The issue went undetected during both manual and automated testing, as it was a scenario that couldn't be effectively reproduced in a test environment.

Remediation Actions

  1. Identified root cause: Thoroughly investigated the issue and pinpointed the problem to recent scheduled changes.
  2. Validation of bug: Confirmed the presence of the bug through analysis of customer reports and system logs, ensuring accurate understanding of the issue's scope and impact.
  3. Determined bug introduction: Recognized that the recent adjustment inadvertently introduced a bug affecting users with multiple browser tabs, leading to a race condition.
  4. Implementation of fix: Deployed the fix to remove the mechanism, enabling users to navigate the Flexera One UI without encountering unexpected logouts.

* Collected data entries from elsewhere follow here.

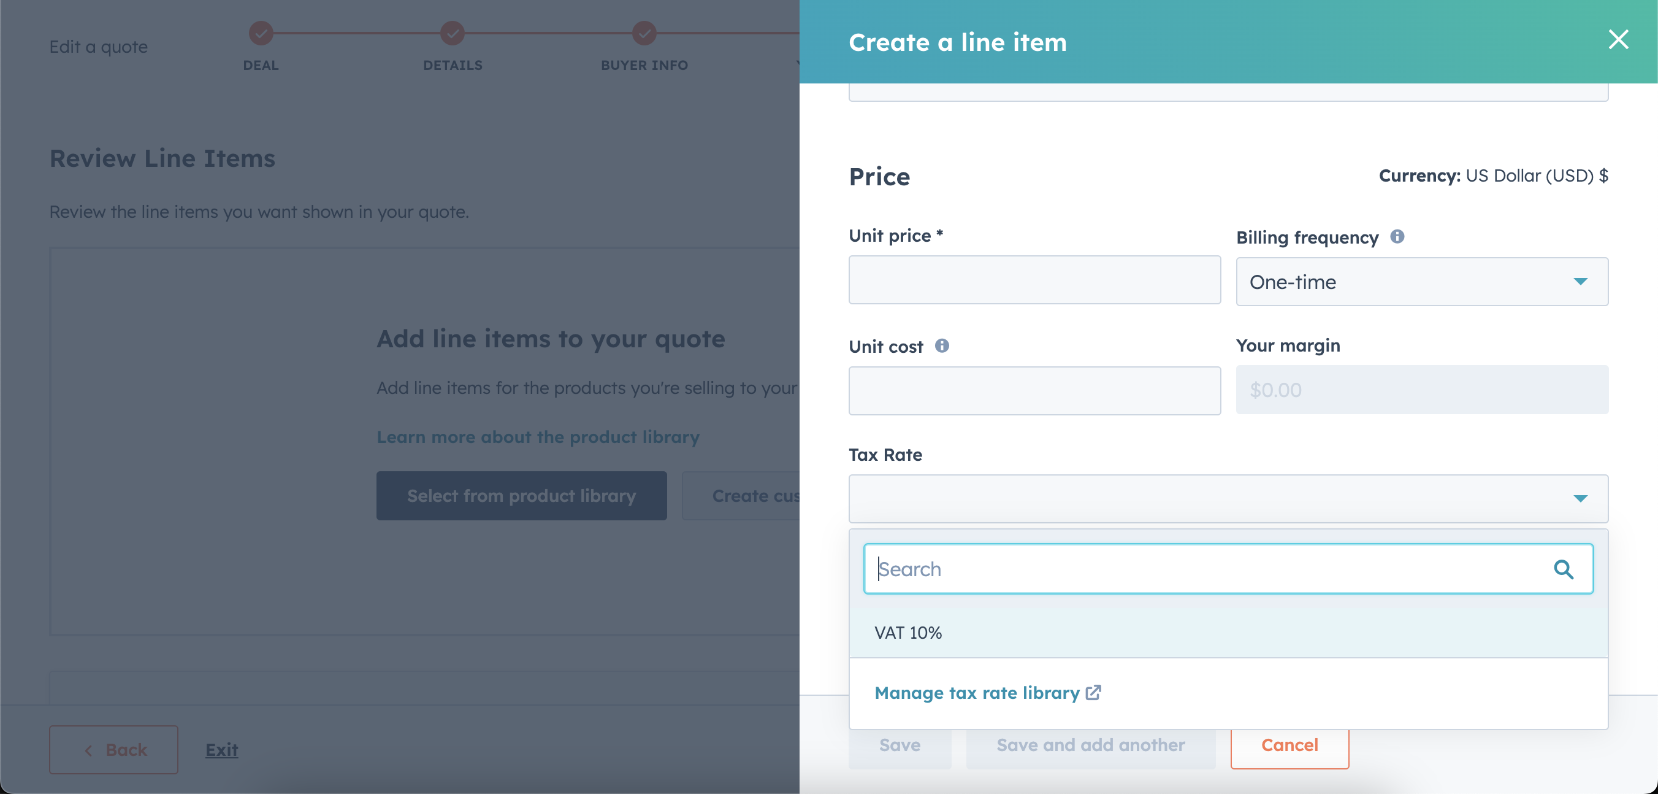Click the Exit link
This screenshot has width=1658, height=794.
[221, 750]
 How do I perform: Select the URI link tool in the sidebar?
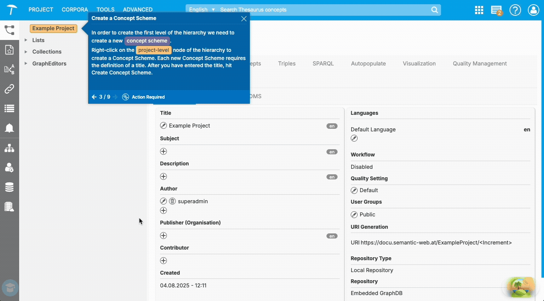pyautogui.click(x=9, y=89)
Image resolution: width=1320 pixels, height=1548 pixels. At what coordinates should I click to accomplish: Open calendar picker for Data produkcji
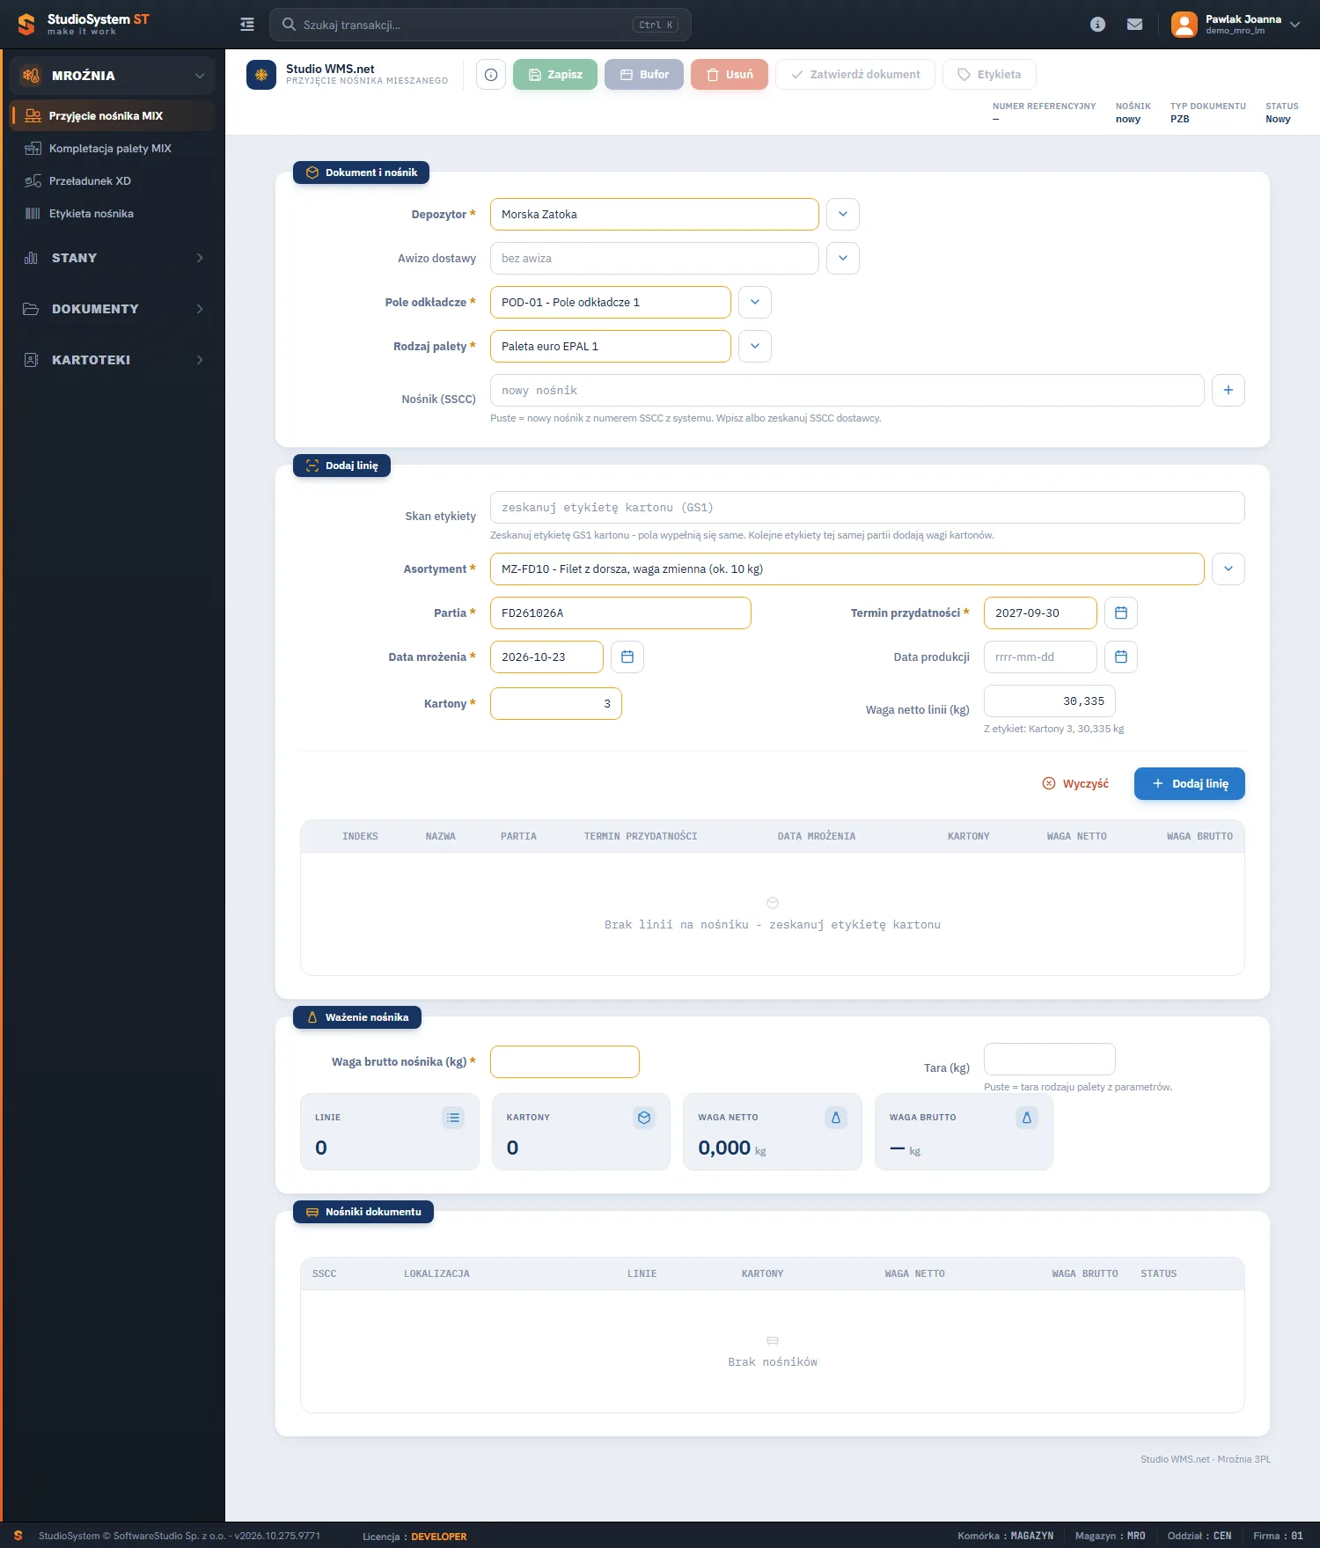[1121, 657]
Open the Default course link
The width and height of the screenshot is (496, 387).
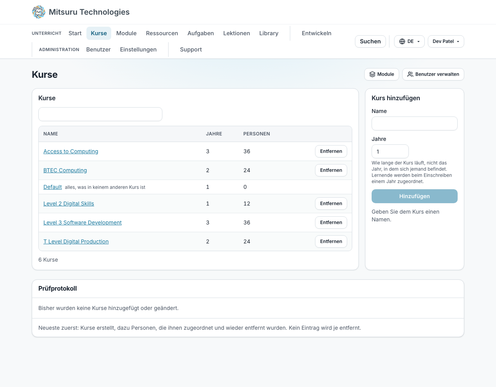coord(53,187)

Future Preventative Measures

  1. Update Original Bug Fix: We aim to implement updates to the original bug fix to address the root cause directly and recognize the potential need for additional testing to ensure comprehensive resolution.
  2. Improved Testing: Enhance testing procedures to include scenarios involving multiple browser tabs and varied token states to identify similar issues during the testing phase.
  3. Comprehensive Monitoring: Implement robust monitoring systems to detect unusual behavior patterns, such as simultaneous logouts and logins, in real-time, allowing for prompt intervention.
  4. Thorough Code Reviews: Conduct thorough code reviews to identify potential bugs or unintended consequences introduced by system changes, particularly those related to authentication mechanisms.
Posted Mar 26, 2024 - 17:35 PDT

Resolved
This incident has been resolved.
Posted Mar 06, 2024 - 21:13 PST
Monitoring
A fix has been implemented and we are monitoring the results.
Posted Mar 06, 2024 - 19:33 PST
Identified
The issue has been identified and a fix is being implemented.
Posted Mar 06, 2024 - 18:52 PST
Investigating
Incident Description:
Customers attempting to logon to Flexera One in all regions may experience the logon process get stuck in a loop.

Priority: 2

Restoration activity:
Technical teams have been engaged and are currently investigating.
Posted Mar 06, 2024 - 18:21 PST
This incident affected: Flexera One - IT Asset Management - North America (IT Asset Management - US Login Page), Flexera One - IT Asset Management - Europe (IT Asset Management - EU Login Page), and Flexera One - IT Asset Management - APAC (IT Asset Management - APAC Login Page).